# Breaking up frozen mince



## springfieldbean (Sep 13, 2010)

Does anyone know how to do this effectively?

I tried to smash up some frozen beef & liver mince last night so I didn't have to defrost it all, but it proved completely indestructable 

I just ended up with the upstairs neighbours knocking on the floor because of all my banging! 

I tried first with it still in the plastic bag it comes in, with a rolling pin, and then out of the bag on the floor under a towel with a metal hammer. No effect on the block whatsoever. 

(It's Raw to Go mince, and Lesley from the company told me to break it up like this.)


----------



## lucyandsandy (Apr 7, 2011)

I left mine defrost a bit and then cut it up!


----------



## springfieldbean (Sep 13, 2010)

lucyandsandy said:


> I left mine defrost a bit and then cut it up!


Thanks - is it ok to refreeze it once it's defrosted?


----------



## Staffx (Jan 12, 2011)

I just used a knife and saw through them if I break them up, takes a bit of time patients and brute force but you get there in the end.
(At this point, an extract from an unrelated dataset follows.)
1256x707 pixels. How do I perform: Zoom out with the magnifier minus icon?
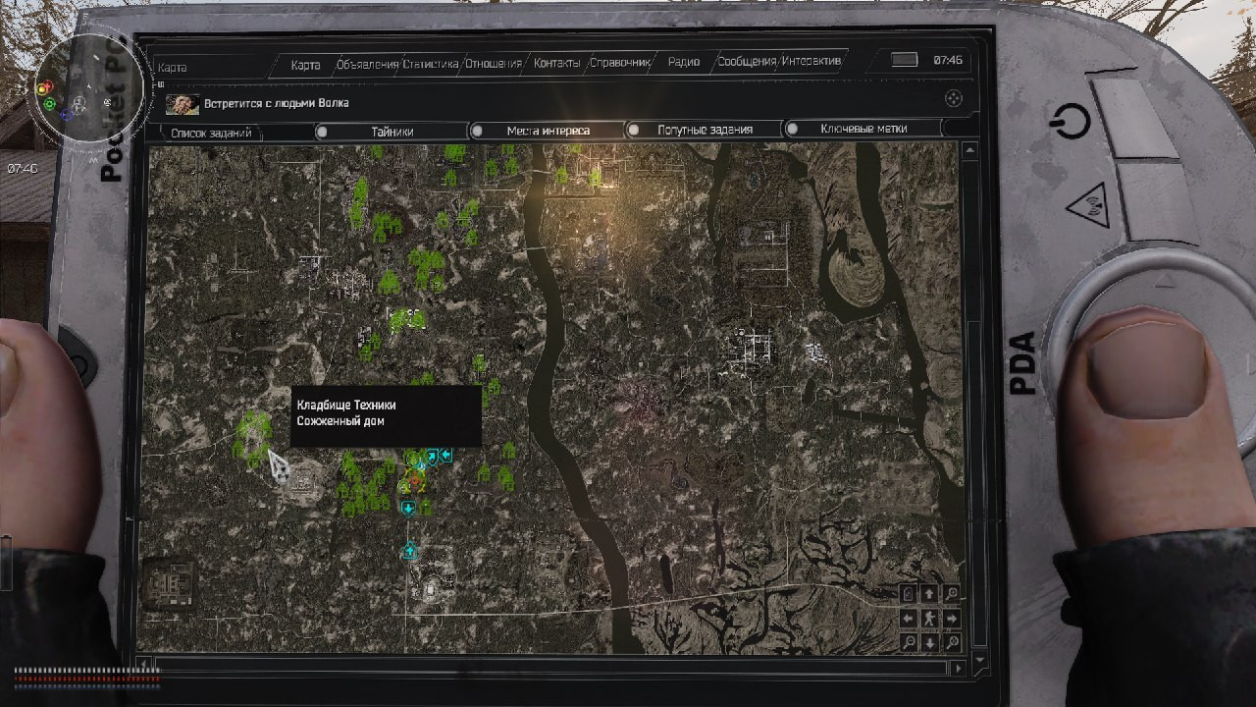909,643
Also, I have always been told it is ok to defrost and refrost.


----------



## SLB (Apr 25, 2011)

I'm lucky in the sense that I don't have to cut it up (yet  ) but I'd let it defrost then cut what I need out, then freeze the rest, although, if you're dog isn't used to liver - it might not eat it defrosted.. 

With boney meals like chicken carcasses which I get in solid lumps - I use an axe.


----------



## Kc Mac (Jul 26, 2011)

I've used a hammer before now, but outside and no towel 

Honestly I find it much easier to defrost, get what I want then refreeze the rest - my dogs have survived it this far


----------



## pogo (Jul 25, 2011)

Just defrost the lot use what you need and chuck the rest back in the freezer!


----------



## alyssa_liss (May 4, 2009)

i just half defrost then refreeze


----------



## springfieldbean (Sep 13, 2010)

Yay, thanks all! I'll defrost and refreeze then!


----------



## Malmum (Aug 1, 2010)

I use a clever and hammer  place the clever on the meat, put a folded tea towel on the clever and bash it with the hammer, you can break it into whatever size you want and I always do it outside on a concrete surface.


----------



## Burrowzig (Feb 18, 2009)

mini hacksaw


----------



## Lil Doglets (Oct 17, 2011)

Raw feeding sounds like building a shed 
tools required - hammer, axe, hacksaw, next it'll be drills and screwdrivers :lol:


----------



## springfieldbean (Sep 13, 2010)

Lil Doglets said:


> Raw feeding sounds like building a shed
> tools required - hammer, axe, hacksaw, next it'll be drills and screwdrivers :lol:


That's what I was thinking! Didn't realise the toolkit I'd need for feeding raw!

As we don't have any saws or cleavers or axes eek the defrosting solution seems to be the one for us! I am enjoying the image of so many of you hacking up huge carcasses in your yards with enormous axes though


----------



## Malmum (Aug 1, 2010)

You need a good cleaver for lamb necks, frozen or not as they can be huge and if you're a bad aim like me a hammer is a must!


----------



## Emmastace (Feb 11, 2011)

I use a frozen food knife on the mince blocks when I need to but mostly leave to defrost and keep in the fridge until they are gone. They stay fresh for about 3 days (not that Mia would care if they weren't). The frozen food knife is really handy for all sorts, looks like a really sturdy bread knife but with different sized serrations on top and bottom edge.
I use a cleaver on the meaty bones though. I told everyone the story of the sheep's head in my bed last time Scott delivered my order.....well after I retrieved it I put it in the freezer long with the rest of the bones. When I went to feed it to Mia it was too big so I decided to split it in half. I out to the yard and whacked the sheeps head with the cleaver, it went halfway through and got stuck so I went back inside to get the hammer we keep behind the bar. While my back was turned Mia picked up the handle of the cleaver and ran after me into the bar. You should have seen the looks on the faces of the customers when they saw me being chased by a German Shorthaired Pointer with a cleaver with a sheep's head hanging off it .....priceless!!!!!!!


----------



## springfieldbean (Sep 13, 2010)

Emmastace said:


> I use a frozen food knife on the mince blocks when I need to but mostly leave to defrost and keep in the fridge until they are gone. They stay fresh for about 3 days (not that Mia would care if they weren't). The frozen food knife is really handy for all sorts, looks like a really sturdy bread knife but with different sized serrations on top and bottom edge.
> I use a cleaver on the meaty bones though. I told everyone the story of the sheep's head in my bed last time Scott delivered my order.....well after I retrieved it I put it in the freezer long with the rest of the bones. When I went to feed it to Mia it was too big so I decided to split it in half. I out to the yard and whacked the sheeps head with the cleaver, it went halfway through and got stuck so I went back inside to get the hammer we keep behind the bar. While my back was turned Mia picked up the handle of the cleaver and ran after me into the bar. You should have seen the looks on the faces of the customers when they saw me being chased by a German Shorthaired Pointer with a cleaver with a sheep's head hanging off it .....priceless!!!!!!!


:lol::lol: that is so funny!!!


----------